The first great apes were vaccinated against COVID-19 at the San Diego Zoo in California, with a vaccine specially developed for animals.
The zoo’s operator, the San Diego Zoo Wildlife Alliance, has confirmed this on Twitter. “The vaccine has been specially developed for animals”, he said. According to “National Geographic“Four orangutans and five bonobos have been vaccinated and there will be four more monkeys on the lead shortly. The animals received their second dose after three weeks.
The animals are doing well and have shown no adverse reactions to the vaccine, a Wildlife Alliance spokeswoman told CNN. Previously, eight gorillas at the zoo had tested positive for COVID-19 in January, making them the first great apes in the world to have a positive COVID-19 test. However, the symptoms of the infection were mild and limited to coughing, constipation and fatigue. Despite the zoo’s security measures, the animals were suspected to have been infected by an employee with asymptomatic COVID-19 contamination.

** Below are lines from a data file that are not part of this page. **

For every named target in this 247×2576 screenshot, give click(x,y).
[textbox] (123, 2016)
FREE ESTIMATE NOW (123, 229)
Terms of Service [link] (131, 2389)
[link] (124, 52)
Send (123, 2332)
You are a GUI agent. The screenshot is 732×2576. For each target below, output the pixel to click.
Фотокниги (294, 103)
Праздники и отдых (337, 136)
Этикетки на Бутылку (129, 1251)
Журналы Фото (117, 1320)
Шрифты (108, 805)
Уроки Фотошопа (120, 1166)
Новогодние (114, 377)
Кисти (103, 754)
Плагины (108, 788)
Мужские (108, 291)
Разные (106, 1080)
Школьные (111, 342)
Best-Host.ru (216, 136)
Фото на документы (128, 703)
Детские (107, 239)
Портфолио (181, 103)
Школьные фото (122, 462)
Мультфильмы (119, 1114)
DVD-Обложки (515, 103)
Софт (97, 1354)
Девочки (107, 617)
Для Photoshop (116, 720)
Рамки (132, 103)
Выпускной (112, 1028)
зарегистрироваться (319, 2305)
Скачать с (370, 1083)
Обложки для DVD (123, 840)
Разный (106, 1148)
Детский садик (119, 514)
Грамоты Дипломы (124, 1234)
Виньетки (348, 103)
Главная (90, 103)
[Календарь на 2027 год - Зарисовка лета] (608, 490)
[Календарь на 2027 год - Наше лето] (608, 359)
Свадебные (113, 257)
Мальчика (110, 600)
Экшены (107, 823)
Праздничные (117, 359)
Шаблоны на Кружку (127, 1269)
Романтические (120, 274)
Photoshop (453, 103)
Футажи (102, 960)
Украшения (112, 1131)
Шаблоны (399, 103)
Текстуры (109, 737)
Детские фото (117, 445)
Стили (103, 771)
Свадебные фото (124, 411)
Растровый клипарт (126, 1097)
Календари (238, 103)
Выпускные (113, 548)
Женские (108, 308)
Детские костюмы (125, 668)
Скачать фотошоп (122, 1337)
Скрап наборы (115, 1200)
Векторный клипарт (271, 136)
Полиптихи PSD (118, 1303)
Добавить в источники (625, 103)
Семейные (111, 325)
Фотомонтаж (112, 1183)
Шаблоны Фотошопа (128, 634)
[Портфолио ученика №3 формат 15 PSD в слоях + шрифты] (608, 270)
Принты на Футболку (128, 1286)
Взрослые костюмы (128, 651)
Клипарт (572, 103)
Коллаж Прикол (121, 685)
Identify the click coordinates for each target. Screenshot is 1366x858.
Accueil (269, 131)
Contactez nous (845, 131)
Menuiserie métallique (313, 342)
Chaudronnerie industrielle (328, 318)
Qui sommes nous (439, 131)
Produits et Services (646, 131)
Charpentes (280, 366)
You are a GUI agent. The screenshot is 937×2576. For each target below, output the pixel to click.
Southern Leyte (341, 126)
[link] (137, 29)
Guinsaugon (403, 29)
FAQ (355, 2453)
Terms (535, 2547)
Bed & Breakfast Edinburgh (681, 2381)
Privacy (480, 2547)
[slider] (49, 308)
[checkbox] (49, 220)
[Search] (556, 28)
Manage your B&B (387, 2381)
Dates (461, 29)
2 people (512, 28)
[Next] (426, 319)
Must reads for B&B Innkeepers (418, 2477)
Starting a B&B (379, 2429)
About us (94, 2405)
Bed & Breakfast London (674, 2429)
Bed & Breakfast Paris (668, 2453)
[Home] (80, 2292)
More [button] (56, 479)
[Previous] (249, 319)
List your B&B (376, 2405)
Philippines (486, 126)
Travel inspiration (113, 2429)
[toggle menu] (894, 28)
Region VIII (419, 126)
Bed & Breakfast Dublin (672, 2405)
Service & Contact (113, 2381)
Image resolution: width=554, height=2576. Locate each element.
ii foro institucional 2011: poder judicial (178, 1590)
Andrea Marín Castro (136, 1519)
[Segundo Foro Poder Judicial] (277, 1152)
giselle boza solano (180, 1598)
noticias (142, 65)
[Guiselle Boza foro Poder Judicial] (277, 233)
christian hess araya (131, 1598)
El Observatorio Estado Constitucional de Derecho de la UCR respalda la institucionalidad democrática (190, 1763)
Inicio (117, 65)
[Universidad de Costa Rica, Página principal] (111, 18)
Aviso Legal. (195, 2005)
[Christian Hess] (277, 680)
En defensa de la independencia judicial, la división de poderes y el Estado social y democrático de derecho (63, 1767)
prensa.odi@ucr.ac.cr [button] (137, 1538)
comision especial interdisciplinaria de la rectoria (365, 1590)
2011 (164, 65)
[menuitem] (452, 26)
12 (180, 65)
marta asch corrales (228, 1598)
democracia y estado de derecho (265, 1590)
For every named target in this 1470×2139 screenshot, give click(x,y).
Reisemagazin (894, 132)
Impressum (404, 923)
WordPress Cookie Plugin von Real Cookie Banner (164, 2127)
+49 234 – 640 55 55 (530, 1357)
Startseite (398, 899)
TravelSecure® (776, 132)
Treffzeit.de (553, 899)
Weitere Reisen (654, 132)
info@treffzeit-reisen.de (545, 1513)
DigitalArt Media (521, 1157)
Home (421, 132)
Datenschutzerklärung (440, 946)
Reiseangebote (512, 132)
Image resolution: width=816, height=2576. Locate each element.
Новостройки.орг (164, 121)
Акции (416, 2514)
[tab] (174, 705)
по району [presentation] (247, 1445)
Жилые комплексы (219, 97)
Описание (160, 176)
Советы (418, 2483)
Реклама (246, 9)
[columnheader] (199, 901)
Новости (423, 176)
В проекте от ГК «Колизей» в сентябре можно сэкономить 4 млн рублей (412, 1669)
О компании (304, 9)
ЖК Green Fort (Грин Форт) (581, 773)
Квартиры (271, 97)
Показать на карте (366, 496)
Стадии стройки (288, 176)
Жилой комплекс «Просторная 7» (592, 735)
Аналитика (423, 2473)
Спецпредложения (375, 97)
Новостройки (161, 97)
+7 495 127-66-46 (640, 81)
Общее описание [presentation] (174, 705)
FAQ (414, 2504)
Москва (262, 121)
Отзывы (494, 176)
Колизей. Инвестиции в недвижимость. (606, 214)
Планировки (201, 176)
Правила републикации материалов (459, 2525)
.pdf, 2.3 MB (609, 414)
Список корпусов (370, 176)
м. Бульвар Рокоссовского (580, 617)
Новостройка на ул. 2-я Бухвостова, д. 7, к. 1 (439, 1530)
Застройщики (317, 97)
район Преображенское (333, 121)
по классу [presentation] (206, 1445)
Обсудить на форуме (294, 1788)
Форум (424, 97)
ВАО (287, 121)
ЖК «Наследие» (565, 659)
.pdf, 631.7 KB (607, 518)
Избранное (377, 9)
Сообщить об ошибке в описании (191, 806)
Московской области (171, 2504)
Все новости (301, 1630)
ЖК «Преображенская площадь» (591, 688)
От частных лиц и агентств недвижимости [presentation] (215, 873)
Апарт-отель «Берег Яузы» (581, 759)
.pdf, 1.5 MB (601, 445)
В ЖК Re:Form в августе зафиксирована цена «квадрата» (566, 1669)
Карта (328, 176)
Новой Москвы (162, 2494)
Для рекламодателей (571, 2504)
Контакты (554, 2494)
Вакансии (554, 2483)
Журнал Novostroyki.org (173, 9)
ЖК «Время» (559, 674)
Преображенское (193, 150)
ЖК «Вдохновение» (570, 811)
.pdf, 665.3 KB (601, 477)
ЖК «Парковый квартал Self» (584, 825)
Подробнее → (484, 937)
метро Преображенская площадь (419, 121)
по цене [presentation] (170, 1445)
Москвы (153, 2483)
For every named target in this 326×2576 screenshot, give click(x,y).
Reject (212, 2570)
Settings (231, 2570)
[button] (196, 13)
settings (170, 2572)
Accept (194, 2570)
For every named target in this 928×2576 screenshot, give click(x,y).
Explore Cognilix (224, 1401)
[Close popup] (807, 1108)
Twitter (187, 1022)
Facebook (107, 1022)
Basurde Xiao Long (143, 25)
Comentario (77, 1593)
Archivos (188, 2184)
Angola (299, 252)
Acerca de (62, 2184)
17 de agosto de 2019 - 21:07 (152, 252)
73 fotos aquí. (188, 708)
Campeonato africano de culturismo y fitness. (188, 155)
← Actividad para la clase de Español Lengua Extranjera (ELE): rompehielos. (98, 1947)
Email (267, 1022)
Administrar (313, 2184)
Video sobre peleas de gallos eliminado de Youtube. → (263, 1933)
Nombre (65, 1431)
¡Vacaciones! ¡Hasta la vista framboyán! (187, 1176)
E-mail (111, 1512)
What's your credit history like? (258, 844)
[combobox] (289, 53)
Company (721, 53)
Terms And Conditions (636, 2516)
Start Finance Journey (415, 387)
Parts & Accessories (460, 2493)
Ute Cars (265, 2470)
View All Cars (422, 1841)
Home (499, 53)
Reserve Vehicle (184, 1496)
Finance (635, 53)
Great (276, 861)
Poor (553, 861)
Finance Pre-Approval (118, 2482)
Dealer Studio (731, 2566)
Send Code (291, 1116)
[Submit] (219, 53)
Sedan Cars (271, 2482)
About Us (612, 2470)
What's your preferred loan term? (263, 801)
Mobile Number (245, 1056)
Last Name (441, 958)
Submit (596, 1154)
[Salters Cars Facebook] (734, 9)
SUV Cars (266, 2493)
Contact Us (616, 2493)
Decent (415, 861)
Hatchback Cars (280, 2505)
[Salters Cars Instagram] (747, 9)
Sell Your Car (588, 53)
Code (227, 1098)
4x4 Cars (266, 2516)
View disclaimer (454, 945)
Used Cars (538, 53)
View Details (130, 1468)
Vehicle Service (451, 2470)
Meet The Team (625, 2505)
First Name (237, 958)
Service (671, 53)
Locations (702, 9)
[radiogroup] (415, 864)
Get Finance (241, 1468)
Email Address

An orangutan named Karen was the first in the world to undergo open-heart surgery in 1994, and has now made medical history again by being one of the first great apes to receive a COVID-19 vaccine.
Worldwide, COVID-19 infections have been identified in tigers, lions, mink, snow leopards, cougars, ferrets, dogs and domestic cats, but the fact that great apes are susceptible to COVID-19 is of particular concern to scientists. There are currently fewer than 5,000 gorillas in the wild, and because they live in close-knit family groups, researchers are concerned that if a gorilla contracts COVID-19, the infection could spread quickly and put already endangered populations at risk.
More than a year after the pandemic is still there little known about the consequences of the virus for animals. In many cases, the veterinary community needs to rely on limited datasets and she must learn what she can do from individual cases and sporadic outbreaks in a handful of species.
After the first dog tested positive for the virus, in Hong Kong in February 2020, veterinary pharmaceutical company Zoetis began developing a COVID-19 vaccine for dogs and cats. In October, Zoetis was confident it was safe and effective for both species. Although the vaccine had only been tested on cats and dogs, the zoo decided that vaccinating the great apes was worth the risk.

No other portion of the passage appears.